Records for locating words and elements
◇ ◇ ◇ ◇ ◇ ◇ ◇

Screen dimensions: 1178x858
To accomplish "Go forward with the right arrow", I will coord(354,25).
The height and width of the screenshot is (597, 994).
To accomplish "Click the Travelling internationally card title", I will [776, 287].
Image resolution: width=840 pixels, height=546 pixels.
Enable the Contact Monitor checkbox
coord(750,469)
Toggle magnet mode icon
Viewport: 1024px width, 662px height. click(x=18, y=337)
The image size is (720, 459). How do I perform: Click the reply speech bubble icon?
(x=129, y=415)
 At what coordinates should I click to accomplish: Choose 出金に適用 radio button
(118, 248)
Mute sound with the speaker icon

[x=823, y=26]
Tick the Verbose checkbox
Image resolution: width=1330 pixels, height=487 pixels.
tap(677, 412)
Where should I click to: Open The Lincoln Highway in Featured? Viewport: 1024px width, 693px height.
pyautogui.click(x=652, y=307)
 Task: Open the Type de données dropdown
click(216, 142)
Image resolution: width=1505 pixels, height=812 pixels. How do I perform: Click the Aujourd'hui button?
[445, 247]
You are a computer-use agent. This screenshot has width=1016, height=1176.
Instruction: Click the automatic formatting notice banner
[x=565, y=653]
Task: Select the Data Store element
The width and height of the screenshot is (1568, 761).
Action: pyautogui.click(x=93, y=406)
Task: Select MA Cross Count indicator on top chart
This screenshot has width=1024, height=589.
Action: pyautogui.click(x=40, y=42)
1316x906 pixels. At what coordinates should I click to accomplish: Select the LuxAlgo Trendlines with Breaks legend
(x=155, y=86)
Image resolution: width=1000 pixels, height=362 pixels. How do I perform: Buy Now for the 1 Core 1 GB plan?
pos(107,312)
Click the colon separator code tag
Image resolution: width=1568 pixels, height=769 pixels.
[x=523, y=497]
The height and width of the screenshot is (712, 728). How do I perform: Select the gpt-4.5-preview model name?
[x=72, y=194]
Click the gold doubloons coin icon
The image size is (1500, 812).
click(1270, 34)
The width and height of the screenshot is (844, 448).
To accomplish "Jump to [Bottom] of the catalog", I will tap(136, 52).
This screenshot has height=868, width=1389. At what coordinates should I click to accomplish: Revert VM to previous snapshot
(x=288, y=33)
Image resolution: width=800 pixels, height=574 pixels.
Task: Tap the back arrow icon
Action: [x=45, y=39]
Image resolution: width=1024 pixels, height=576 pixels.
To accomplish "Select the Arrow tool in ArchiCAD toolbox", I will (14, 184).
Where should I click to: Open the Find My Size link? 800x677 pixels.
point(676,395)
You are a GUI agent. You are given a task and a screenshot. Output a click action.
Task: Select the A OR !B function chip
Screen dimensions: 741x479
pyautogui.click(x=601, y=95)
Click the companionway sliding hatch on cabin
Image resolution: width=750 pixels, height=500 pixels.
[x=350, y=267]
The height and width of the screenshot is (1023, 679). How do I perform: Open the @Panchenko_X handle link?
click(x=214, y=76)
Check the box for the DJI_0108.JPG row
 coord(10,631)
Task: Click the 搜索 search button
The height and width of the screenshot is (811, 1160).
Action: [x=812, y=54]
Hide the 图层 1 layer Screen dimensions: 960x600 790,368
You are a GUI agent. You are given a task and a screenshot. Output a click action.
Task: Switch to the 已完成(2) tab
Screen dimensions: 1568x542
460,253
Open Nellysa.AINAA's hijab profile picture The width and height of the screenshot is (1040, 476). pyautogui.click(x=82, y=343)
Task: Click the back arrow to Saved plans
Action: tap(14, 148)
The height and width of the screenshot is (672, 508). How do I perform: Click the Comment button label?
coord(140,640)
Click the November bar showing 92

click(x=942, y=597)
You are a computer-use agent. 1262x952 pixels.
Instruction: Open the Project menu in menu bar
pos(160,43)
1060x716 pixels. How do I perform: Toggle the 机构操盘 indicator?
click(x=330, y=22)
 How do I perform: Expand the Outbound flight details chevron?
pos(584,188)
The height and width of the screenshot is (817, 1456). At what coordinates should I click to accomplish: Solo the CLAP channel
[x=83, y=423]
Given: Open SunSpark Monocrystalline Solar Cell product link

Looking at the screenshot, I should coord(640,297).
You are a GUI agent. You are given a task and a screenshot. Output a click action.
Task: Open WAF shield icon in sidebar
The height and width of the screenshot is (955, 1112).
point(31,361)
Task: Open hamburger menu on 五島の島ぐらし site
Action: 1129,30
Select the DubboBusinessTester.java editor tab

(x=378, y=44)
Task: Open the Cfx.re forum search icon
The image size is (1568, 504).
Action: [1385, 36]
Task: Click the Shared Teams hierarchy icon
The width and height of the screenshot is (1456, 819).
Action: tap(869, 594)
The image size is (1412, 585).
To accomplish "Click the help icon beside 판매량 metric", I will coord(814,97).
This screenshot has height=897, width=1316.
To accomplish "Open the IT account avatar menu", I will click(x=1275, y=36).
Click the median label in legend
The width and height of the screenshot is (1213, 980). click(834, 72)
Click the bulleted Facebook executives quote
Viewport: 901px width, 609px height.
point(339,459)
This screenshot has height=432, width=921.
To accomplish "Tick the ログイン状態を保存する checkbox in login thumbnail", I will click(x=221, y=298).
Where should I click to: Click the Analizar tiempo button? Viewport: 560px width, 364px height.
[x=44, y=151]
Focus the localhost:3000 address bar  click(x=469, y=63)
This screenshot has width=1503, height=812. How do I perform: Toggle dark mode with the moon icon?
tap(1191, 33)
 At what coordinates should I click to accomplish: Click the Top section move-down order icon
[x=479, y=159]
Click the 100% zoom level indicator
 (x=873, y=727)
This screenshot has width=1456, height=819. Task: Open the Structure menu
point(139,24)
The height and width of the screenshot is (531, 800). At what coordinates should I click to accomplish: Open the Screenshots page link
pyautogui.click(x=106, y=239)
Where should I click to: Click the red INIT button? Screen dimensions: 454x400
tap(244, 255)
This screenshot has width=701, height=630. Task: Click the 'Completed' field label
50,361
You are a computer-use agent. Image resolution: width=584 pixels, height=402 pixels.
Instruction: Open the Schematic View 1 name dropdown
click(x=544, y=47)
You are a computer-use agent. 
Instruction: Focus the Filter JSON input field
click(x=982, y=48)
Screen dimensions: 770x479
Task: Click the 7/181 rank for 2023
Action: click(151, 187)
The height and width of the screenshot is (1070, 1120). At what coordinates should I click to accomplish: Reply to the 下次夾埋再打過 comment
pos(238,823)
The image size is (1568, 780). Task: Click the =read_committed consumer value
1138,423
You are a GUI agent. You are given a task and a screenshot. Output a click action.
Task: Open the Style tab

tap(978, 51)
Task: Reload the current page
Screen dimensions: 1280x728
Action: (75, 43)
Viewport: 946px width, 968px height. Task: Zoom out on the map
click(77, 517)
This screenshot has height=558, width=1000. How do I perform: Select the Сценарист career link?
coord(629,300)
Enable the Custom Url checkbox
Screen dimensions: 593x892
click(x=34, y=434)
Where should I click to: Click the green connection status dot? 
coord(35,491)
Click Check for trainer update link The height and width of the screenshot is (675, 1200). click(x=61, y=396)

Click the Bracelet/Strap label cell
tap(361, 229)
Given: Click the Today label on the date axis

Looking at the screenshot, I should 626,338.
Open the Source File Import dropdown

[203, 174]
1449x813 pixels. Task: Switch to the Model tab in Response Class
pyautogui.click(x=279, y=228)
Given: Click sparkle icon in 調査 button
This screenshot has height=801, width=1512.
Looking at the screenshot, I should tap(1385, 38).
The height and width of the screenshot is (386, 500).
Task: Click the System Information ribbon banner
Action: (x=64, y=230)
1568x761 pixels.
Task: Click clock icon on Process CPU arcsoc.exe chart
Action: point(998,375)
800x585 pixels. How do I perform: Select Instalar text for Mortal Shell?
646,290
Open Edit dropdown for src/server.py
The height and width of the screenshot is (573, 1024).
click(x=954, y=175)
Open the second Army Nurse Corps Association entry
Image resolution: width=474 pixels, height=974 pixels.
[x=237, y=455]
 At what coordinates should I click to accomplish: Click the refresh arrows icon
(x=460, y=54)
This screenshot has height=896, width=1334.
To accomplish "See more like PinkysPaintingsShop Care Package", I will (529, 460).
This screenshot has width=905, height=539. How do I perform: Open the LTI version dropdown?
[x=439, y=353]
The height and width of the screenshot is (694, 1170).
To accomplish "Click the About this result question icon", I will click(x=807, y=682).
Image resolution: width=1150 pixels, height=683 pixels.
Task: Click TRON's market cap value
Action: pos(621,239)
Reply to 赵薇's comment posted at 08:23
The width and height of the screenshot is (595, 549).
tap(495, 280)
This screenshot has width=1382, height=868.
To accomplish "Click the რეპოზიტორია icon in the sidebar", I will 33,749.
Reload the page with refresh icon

◇ ◇ ◇ ◇ ◇ ◇ ◇

Could you convert the lines from the start of the records through the line that contains "(x=129, y=415)" into a numbered list, leaving out any blank lines?

1. Screen dimensions: 1178x858
2. To accomplish "Go forward with the right arrow", I will coord(354,25).
3. The height and width of the screenshot is (597, 994).
4. To accomplish "Click the Travelling internationally card title", I will [776, 287].
5. Image resolution: width=840 pixels, height=546 pixels.
6. Enable the Contact Monitor checkbox
7. coord(750,469)
8. Toggle magnet mode icon
9. Viewport: 1024px width, 662px height. click(x=18, y=337)
10. The image size is (720, 459). How do I perform: Click the reply speech bubble icon?
11. (x=129, y=415)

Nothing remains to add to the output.